ETFの説明をするにあたり、以前説明した投資信託の特徴について見ておきたいと思います。まず、投資信託は、元本が目減りするリスクを抱える商品であるということが1つあります。それとともに、預金の場合であれば、関係者は銀行だけであるのに対して、投資信託には色々と関係者が多いという特徴もあります。投資信託の商品を作成する投資信託運用会社、それを販売する証券会社や銀行、郵便局などの販売会社、そして、投資資産を管理して運用会社の指示に基づいて証券等の売買をする信託銀行などの主体が関わっているわけです。

それでは、本日のお題のETFですが、日本銀行が異次元金融緩和政策の一環で多額のETFの購入を続けていることで、ETFを聞いたことがあるという人も多いのではないかと思います。このETFについては、投資信託よりもさらに分かりにくい部分があるかも知れませんが、一方で一般の投資信託よりも投資家にとって取り組みやすいという特徴も持っています。ETFとは'Exchange Traded Funds'の略で、日本語訳では「上場された投資信託」の意味です。文字通り証券取引所に上場し取引され、株価指数などの指標に連動することを目指して運用される投資信託の一種です。投資信託であるがゆえに、最初に確認したような基本的な特性を持つとともに、ETFらしいユニークな面を持っています。
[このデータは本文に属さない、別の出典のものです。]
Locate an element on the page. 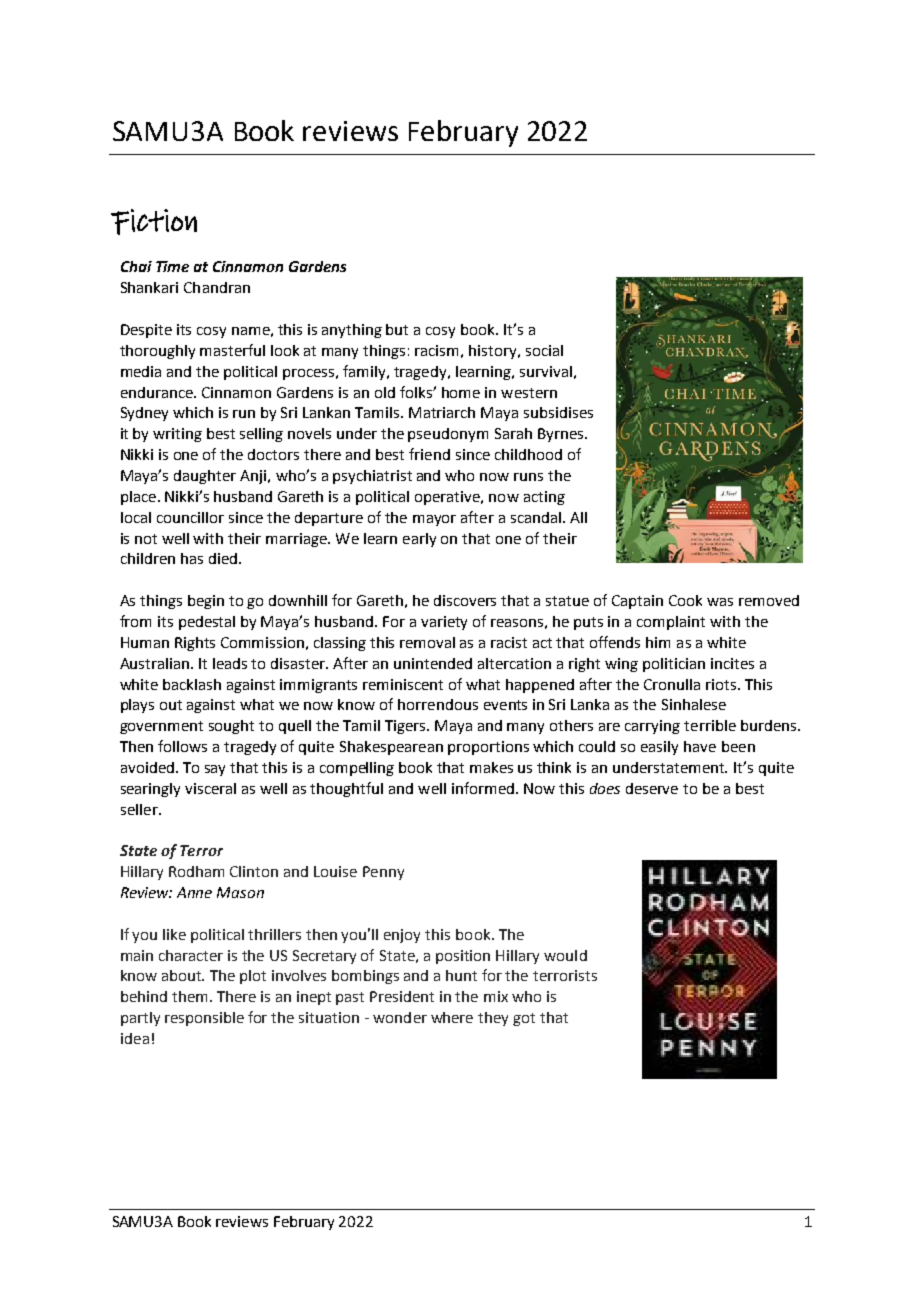 Image resolution: width=924 pixels, height=1307 pixels. where is located at coordinates (452, 1017).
どういうものかを代表的な例でご説明すると、ニュースとかでもよく取り上げられる日経平均株価という株価指数があります。これは日本経済新聞社が選んだ東京証券取引所一部上場銘柄中の225銘柄の平均株価として計算されますけれども、これに連動するETFがあります。これは価格が日経平均株価に連動することから、これに投資すれば指数の構成銘柄全てに投資を行うのと同じ効果が得られることになります。個人が、株式の購入によってこれと同じことをしようとしても、225銘柄全て購入するにはとてつもなく大きな金額のお金が必要になり不可能なこともあり、非常に人気があります。

このタイプのETFの仕組みを簡単に説明すると、指定参加者と呼ばれる機関投資家などが現物株のバスケット(この場合は日経平均株価を構成する225銘柄の株式)を市場で買い付けて、それを運用会社に拠出する代わりに、受益証券というものを発行してもらいます。そして指定参加者は、運用会社との間ではこの受益証券と拠出した現物株のバスケットがいつでも交換可能であるという事を裏付けとして、この受益証券を証券取引所に上場して、市場で一般の投資家などに対して販売するものです。
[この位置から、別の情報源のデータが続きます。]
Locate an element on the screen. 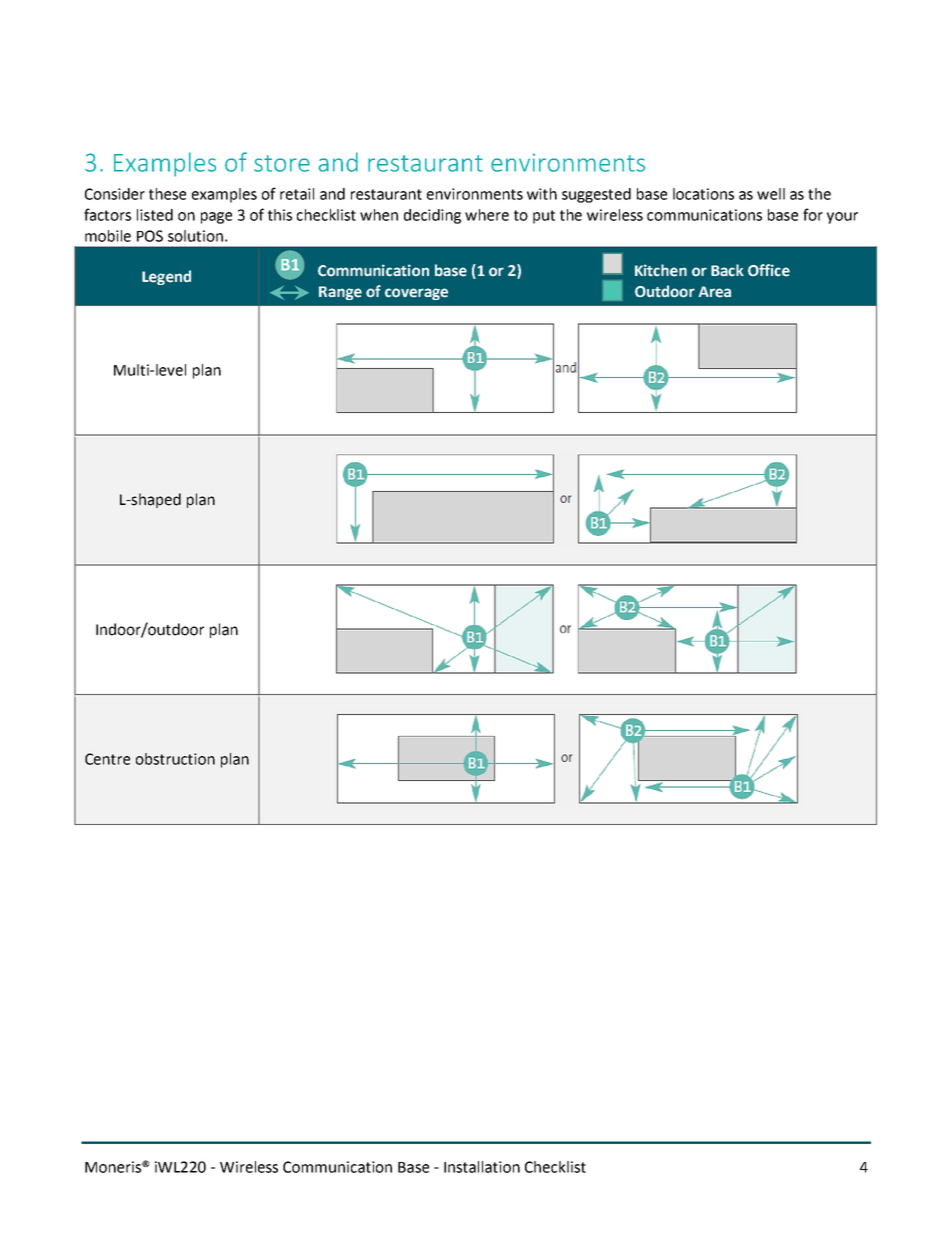 This screenshot has height=1233, width=952. obstruction is located at coordinates (175, 759).
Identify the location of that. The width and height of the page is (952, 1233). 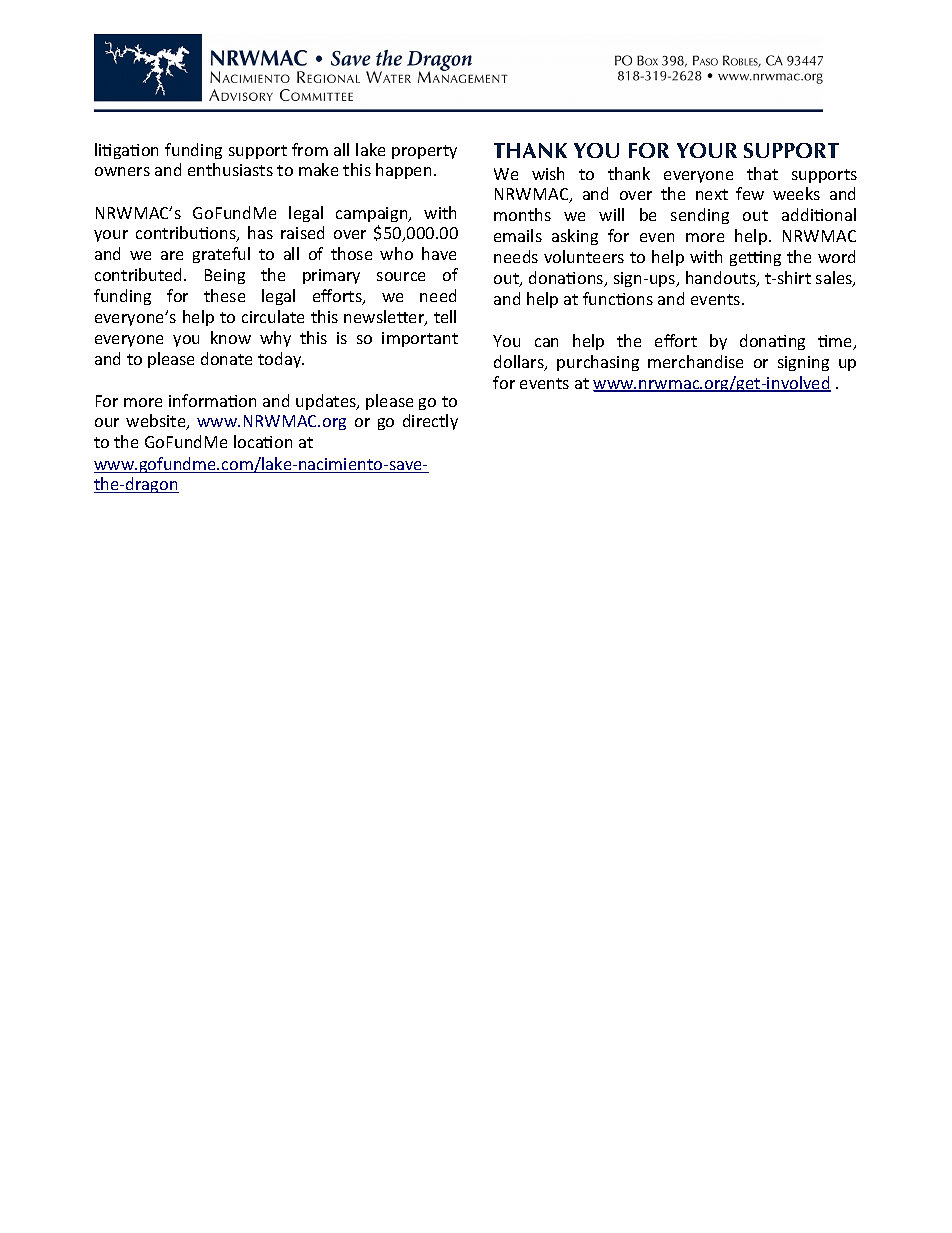
(762, 173).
ETFにはこの他にも様々な種類があり、仕組みも一様ではありません。例えば、信用のある金融機関が何らかの指標に価格が連動する債権を発行します。これをリンク債と言いますが、指定参加者が拠出するお金で運用会社がリンク債に投資を行う事でも指標に連動するETFを作ることが出来ます。これをリンク債型ETFと呼んだりします。

また、同じ株価指数に連動するETFの場合でも、株式の現物を拠出するのではなくて先物市場で取引するタイプのものもあります。この場合、実際の投資金額よりも大きな金額の先物取引をすることで、レバレッジのかかったETFを作ることができます。例を挙げると、日経平均の値動きの2倍の値動きをするETFが作られていて、これも大変な人気です。さらに、指数が上昇する時に連動して上昇する「ブル型」ばかりではなくて、逆に指数が上昇した時には下落する「ベア型」のETFも作られています。このように、ETFは指標に連動すると言いながら、様々に商品設計が可能です。

今回は、ETFについての第1回目という事で基本的な枠組と類型、そして、株式の現物に投資する場合と比較した場合のメリットを説明致しました。次回は、一般的な投資信託と比較した場合のETFの特徴、メリットやリスクについて考えてみたいと思います。

今日のまとめです。ETFは、株価指数などの指標に連動する、取引所に上場された投資信託のことです。様々なタイプのものがありますけど、もっとも一般的な株価指数連動型のETFについて言えば、指数の対象全銘柄に投資をするのと同じ効果を持ちながら、少額でも始められるというメリットがあります。また、同じ指数に連動するものでも、ブル型とベア型というように、全く逆の効果を持つものが作られるなど、様々に商品設計が可能なこともあって、投資対象として人気を集めています。